Green energy subsidies have been spiking for years.
So, what do the real numbers say? As we’ve discussed before, the Inflation Reduction Act was certainly not the beginning of exponentially higher federal subsidies going to renewable energy sources over traditional energy sources like natural gas, nuclear and oil.
According to the Institute for Energy Research even before the IRA, “Federal subsidies to support renewable energy formed nearly half of all federal energy-related support between fiscal years 2016 and 2022. Traditional fuels (coal, natural gas, oil and nuclear) received just 15 percent of all subsidies between FY 2016 and FY 2022, while renewables, conservation and end use received a whopping 85 percent. Renewable subsidies more than doubled between FY 2016 and FY 2022, increasing to $15.6 billion in fiscal year 2022 from $7.4 billion in fiscal year 2016 (both in 2022 dollars). Federal subsidies and incentives to support renewable energy in fiscal year 2022 were almost 5 times higher than those for fossil energy, which totaled $3.2 billion in subsidies.”
After the IRA, those number grow even more. As energy expert Robert Bryce points out, from 2015 to 2024 the 10-year cost of wind and solar subsidies called the investment tax credit (ITC) and production tax credit (PTC) increased from just under $20 billion in annual spending to $421 billion. Bryce: “Between 2025 and 2034, the agency expects the ITC to cost $131.4 billion and the PTC to cost $289.6 billion. That $421 billion total is a 21-fold increase since 2015 and a nearly 7-fold increase since 2021, the year before the IRA became law.”
And, they haven’t lowered your electricity bill one bit.
So, based on the projections from organizations like Energy Innovation, all those tax breaks (that come out of the pockets of American taxpayers) for wind and solar energy over the last decade should have resulted in savings on our energy bills, right? Not so much.
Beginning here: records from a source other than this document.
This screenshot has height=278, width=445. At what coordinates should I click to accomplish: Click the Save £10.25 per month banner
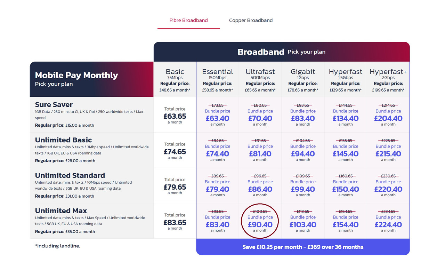click(x=303, y=247)
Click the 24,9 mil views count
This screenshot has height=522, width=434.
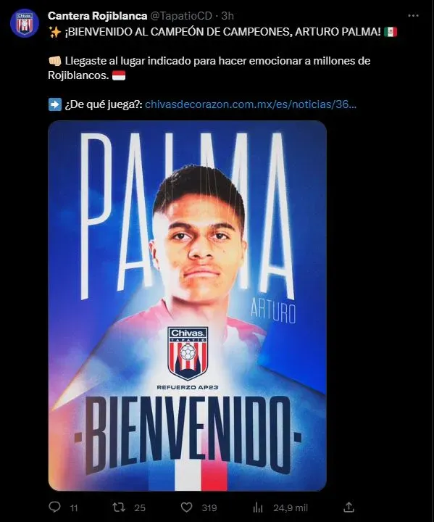click(291, 508)
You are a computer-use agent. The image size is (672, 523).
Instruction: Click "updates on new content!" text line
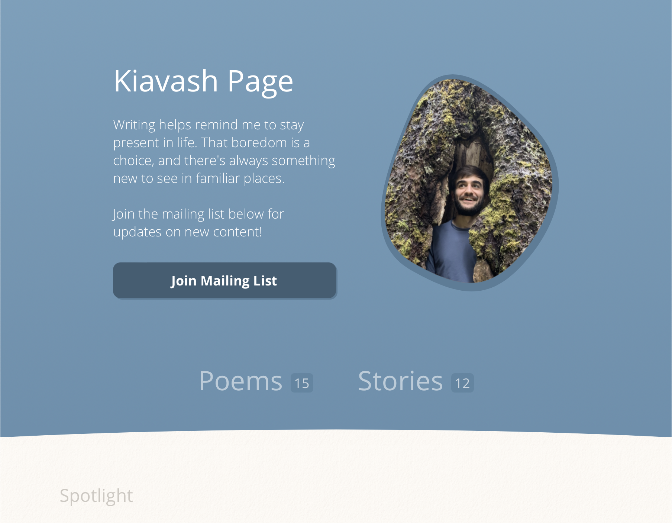pyautogui.click(x=188, y=232)
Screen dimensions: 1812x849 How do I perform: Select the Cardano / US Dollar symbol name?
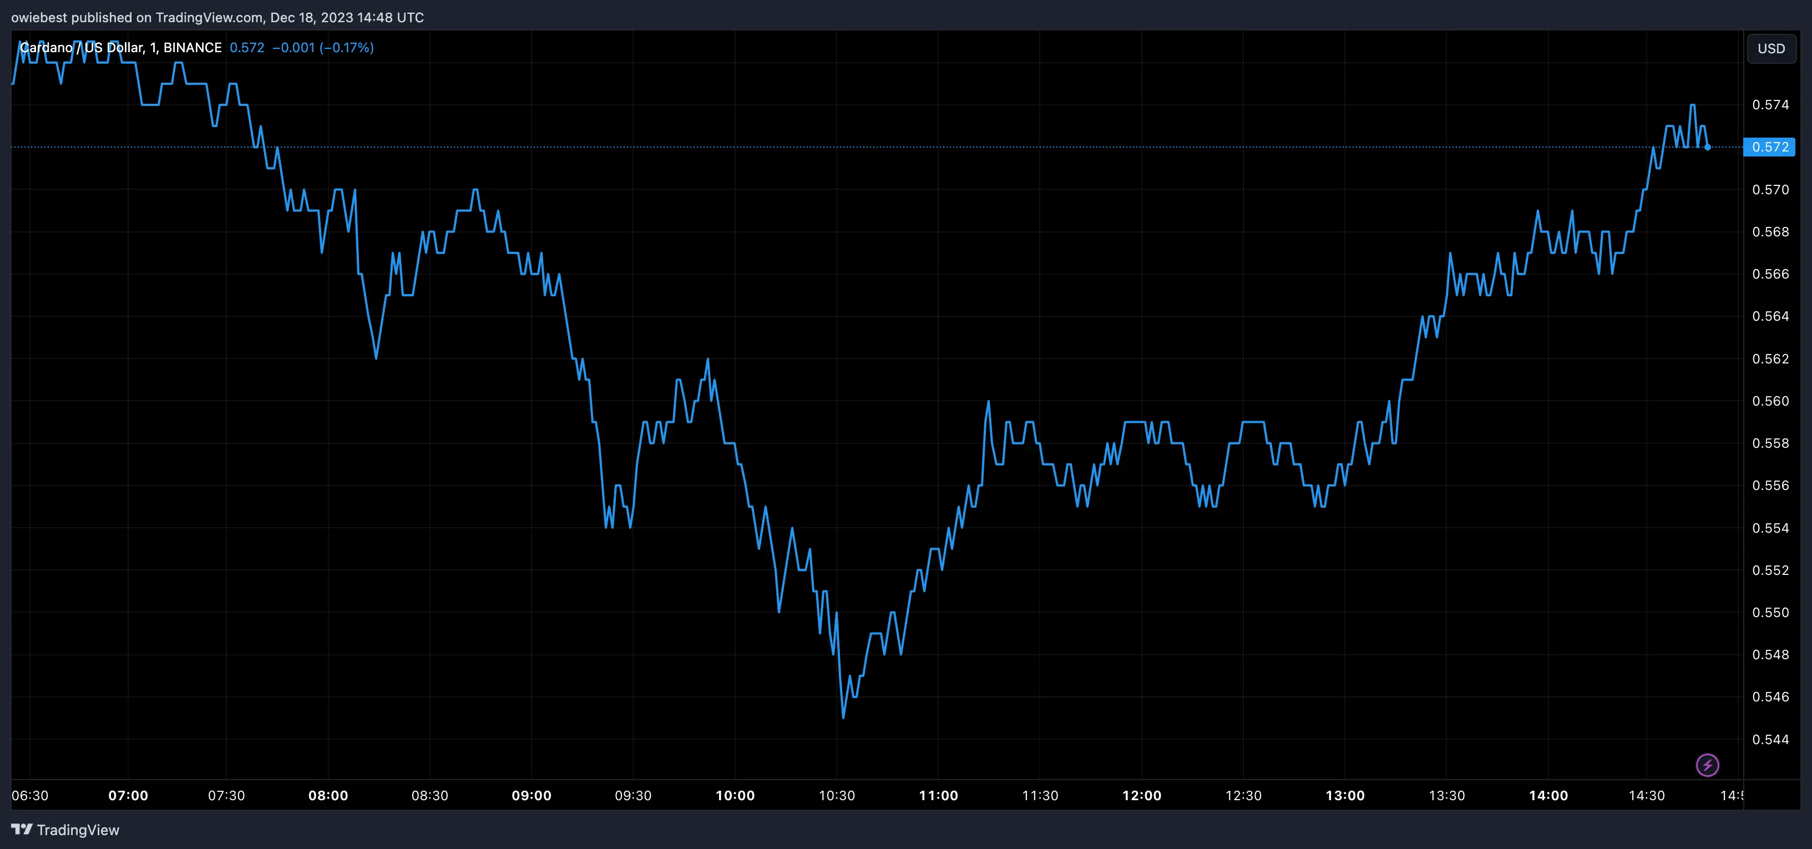click(84, 47)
According to the Energy Information Administration, the retail price of electricity in the United States has risen at a consistent pace over the last two decades. In 2001, Americans were paying an average 8.58 cents per kilowatt hour for residential electricity. In 2024, that price was 16.48 cents per kilowatt hour, nearly doubling in just over 20 years. And, the biggest uptick on the graph can be seen starting in 2021—just before the IRA became law. From 2021 to 2024, there was a 21% percent increase in the average price American families paid for electricity, and that happened during the exact same period that Biden’s IRA green energy slush fund went into place.
But, what about the jobs?
Of course any energy project—especially one flush with no-strings-attached taxpayer dollars—is going to “create” some jobs, but let’s talk scale. According to the Environmental and Energy Study Institute, renewable energy supported 546,630 American jobs in 2022. The U.S. oil and natural gas industry supports almost 11 million. There is no comparison. And, it is frankly unconscionable for the green-at-all-cost crowd to be accusing leaders of cutting made-up jobs based on their magical clean energy simulator machine, when they have been trying to kill traditional energy industries that employ millions of Americans with very real, stable, good-paying jobs.
If quantity isn’t your thing, let’s talk about quality. Jobs in nuclear, natural gas, coal and oil all pay more than jobs in wind and solar. In 2020, North America’s Building Trades Union (NABTU)—far from a right wing source—conducted a study that found, “Oil and natural gas construction jobs provide workers with better pay, health and pension benefits than other industries.”
Sean McGarvey, President of NABTU: “The research confirms what our members tell us: the career opportunities for renewables are nowhere near what they are in gas and oil, and domestic energy workers highly value the safety, reliable duration and compensation of oil and gas construction jobs.” In a Wall Street Journal opinion piece about the studies, Garvey elaborated even more, estimating that many union members would “take a 50% or 75% pay cut” if they changed jobs into the renewable energy industry.
Green Fairy Tales: Coming to Your Mailbox in Fall 2026
This green doomsday messaging based on simulations and made-up numbers built to a crescendo during the recent budget activities in Congress—even driving some of the hesitation from Republicans to take a vote eliminating this unnecessary spending of taxpayer dollars to prop up the wind and solar industry. While these politicians likely fear they will take a political hit in the 2026 midterm elections—with their districts being inundated with a twisted message that they “voted to kill jobs” or “voted to drive up energy costs”—the reality is this is a political ploy based on some very sketchy “studies” that have little basis in the real world.